政府は今、福島第一原発の事故後に制限をかけた原発の運転期間を延ばすという大きな政策転換をしようとしています。この突然にも見える転換に危機感を抱く、霞が関の現役官僚がその裏側を語りました。

■「盗人猛々しい、どさくさに紛れて」“原発運転期間の延長”に異議

佐藤弥右衛門さん(71)。福島県・喜多方市で200年以上続く酒蔵「大和川酒造店」の9代目だ。現在、約20種類の酒を造っているが、福島第一原発の事故の風評被害で注文が全く来なかった時期もあった。

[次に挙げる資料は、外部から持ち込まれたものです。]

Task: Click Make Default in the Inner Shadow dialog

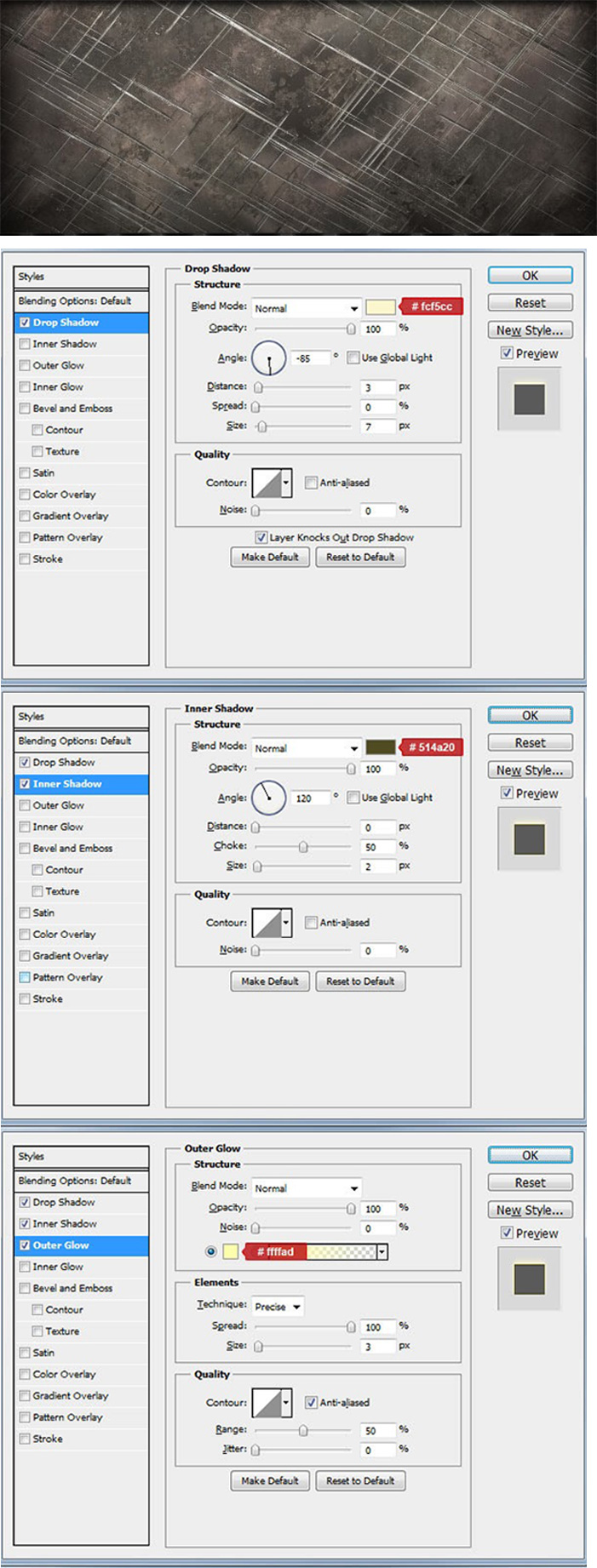Action: (269, 981)
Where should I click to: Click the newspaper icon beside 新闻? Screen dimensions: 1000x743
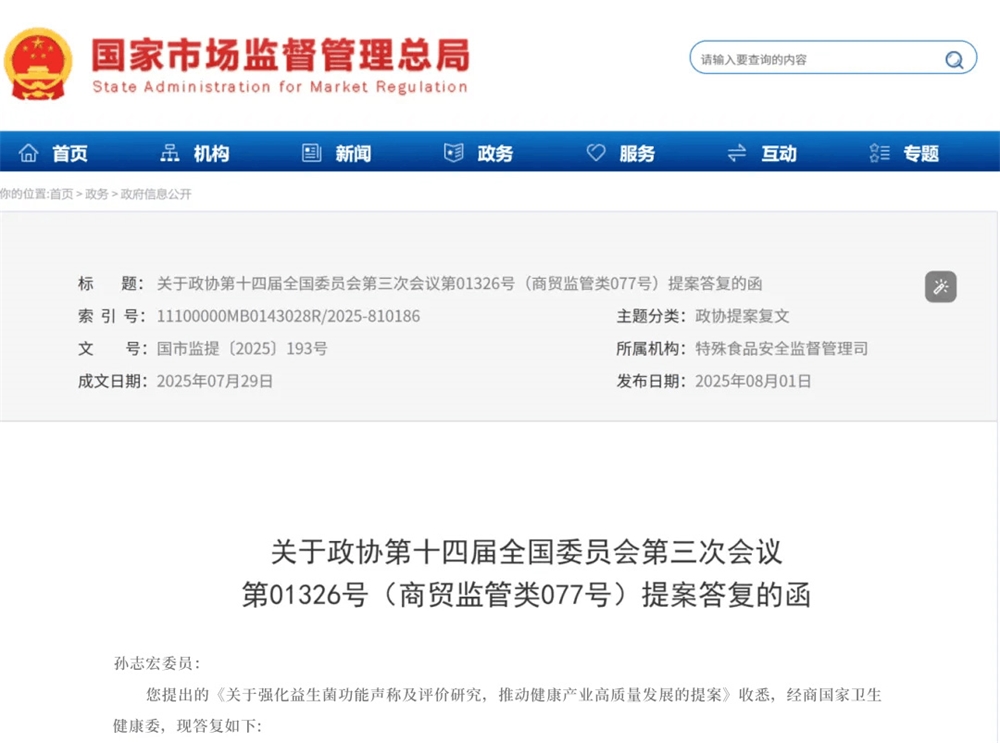(312, 153)
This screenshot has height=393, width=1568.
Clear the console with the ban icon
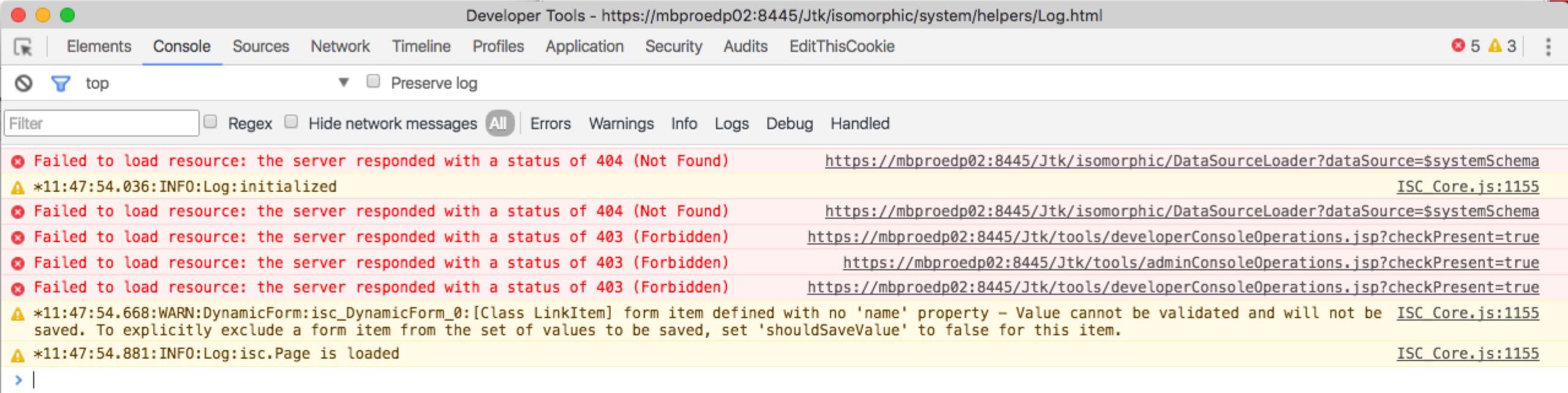tap(23, 83)
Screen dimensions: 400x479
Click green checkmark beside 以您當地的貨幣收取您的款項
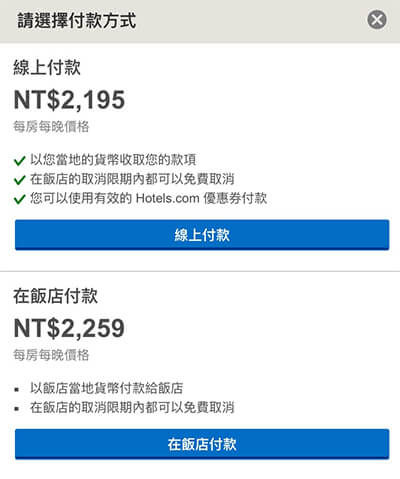coord(20,161)
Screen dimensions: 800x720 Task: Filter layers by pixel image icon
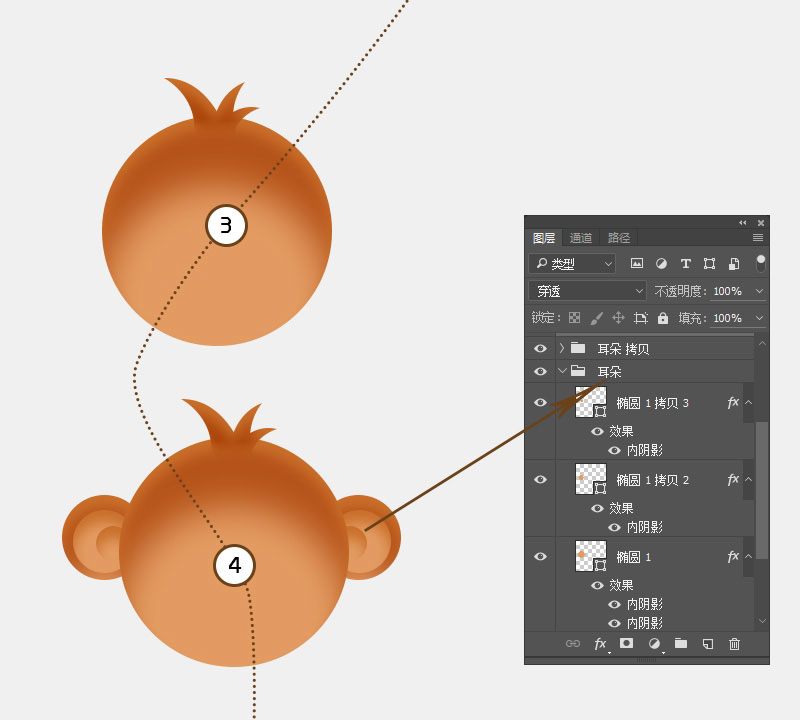636,263

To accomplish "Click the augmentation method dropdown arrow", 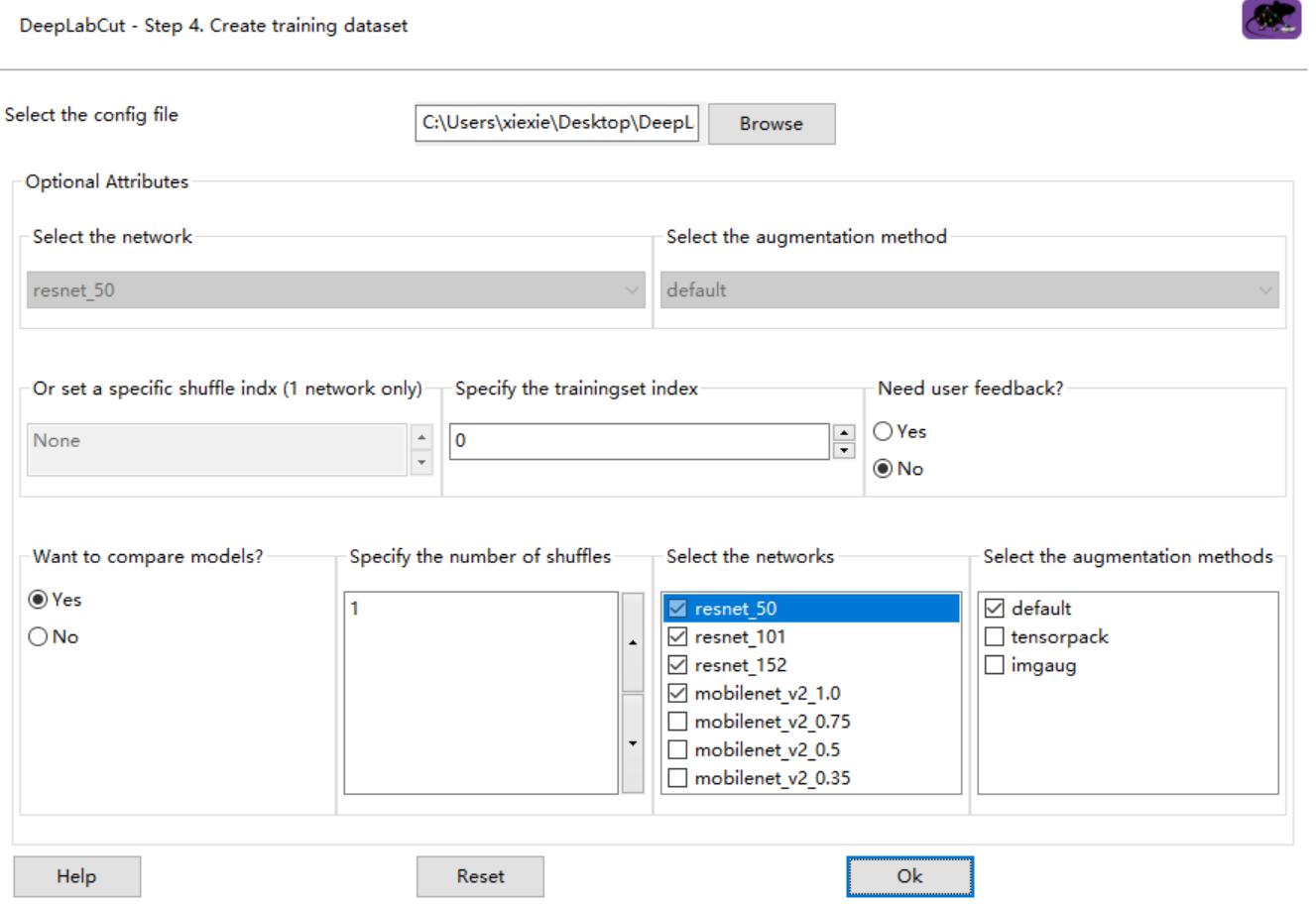I will 1266,289.
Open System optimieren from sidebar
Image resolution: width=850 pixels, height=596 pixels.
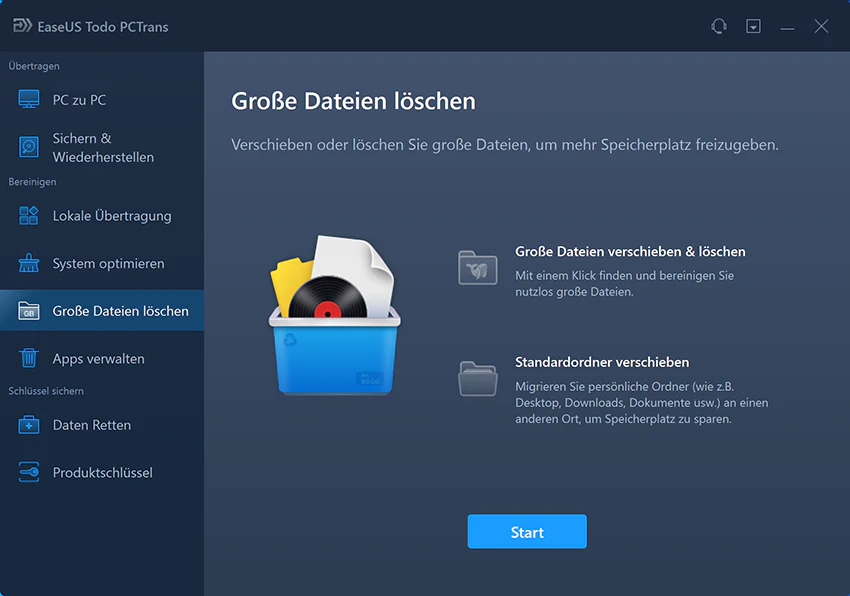click(x=108, y=264)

「二度と酒が造れないかもしれない」そんな恐怖を抱いたという。

佐藤弥右衛門さん
「その地域の全部が終わるわけ。居れなくなるんだから。今まで長い歴史を繋いできたその地域が、もうそこに居れませんと」

「原発は必要ない」そう考えるようになった佐藤さん。この日、我々を案内してくれたのは…

佐藤さん
「ここが雄国太陽光発電所。会津電力で一番最初につくった発電所です。これが1000kWです、メガ発電」

約3700枚のソーラーパネルが設置された太陽光発電所。佐藤さんは、9年前の2013年に再生可能エネルギーに取り組む電力会社「会津電力」を立ち上げた。

佐藤さん
「自分たちで資源を活用して、自分たちでこういう発電所を小規模分散型でやればいいわけです。全部ここで作る。会津の豊かさってつくづくね、自分でこのエネルギーの会社を作ってやってみて思うわけです」

現在、県内の約140か所で発電(グループ会社含め)を行い、4000世帯分の電力を供給している。
国は原発事故の後、「可能な限り原発依存度を低減する」として再エネを主力化する方針を示してきた。しかし、加速度的に進んでいるとは言い難い。

佐藤さん
「早く取り組んで、早く(原発を)廃炉にして、新しいエネルギーを作っていく方向へいかなかったら、次の世代に申し訳が立たないと思わないのかな。安全安心なエネルギーがこうやってできるのに、何でそこに政府はお金を出したり、もっと技術を支援したり、なんでしないのかね」

原発事故による苦しみを二度と繰り返さないように、再エネの事業まで立ち上げた佐藤さん。今どうしても許せないことがある。国が、老朽化した原発の運転期間を延長できるよう政策を転換しようとしていることだ。

佐藤さん
「盗人猛々しい。土壇場でエネルギー価格が高騰したから原発を回したいっていう理由。どさくさに紛れて、空き巣狙いみたいなもんじゃないの。電源の必要なところに原発を作ったらどうですか、すぐそばに。安全安心で、東京都のど真ん中に。国会議事堂の前に原発をどうぞ作りなさいって私言いますよ」

政府が原発政策の転換を表明したのは、2022年8月のことだった。

岸田総理(GX実行会議 8月)
「安全性の確保を大前提とした運転期間の延長など、既設原発の最大限の活用。与党や専門家の意見も踏まえ、検討を加速してください」

福島第一原発の事故後、原発の運転期間は「原則40年、最大60年」に制限されてきた。10年たった今、政府はそれを見直そうというのだ。審査などで停止した期間分を延長する方向で、10年停止していれば最長70年の運転が可能になる。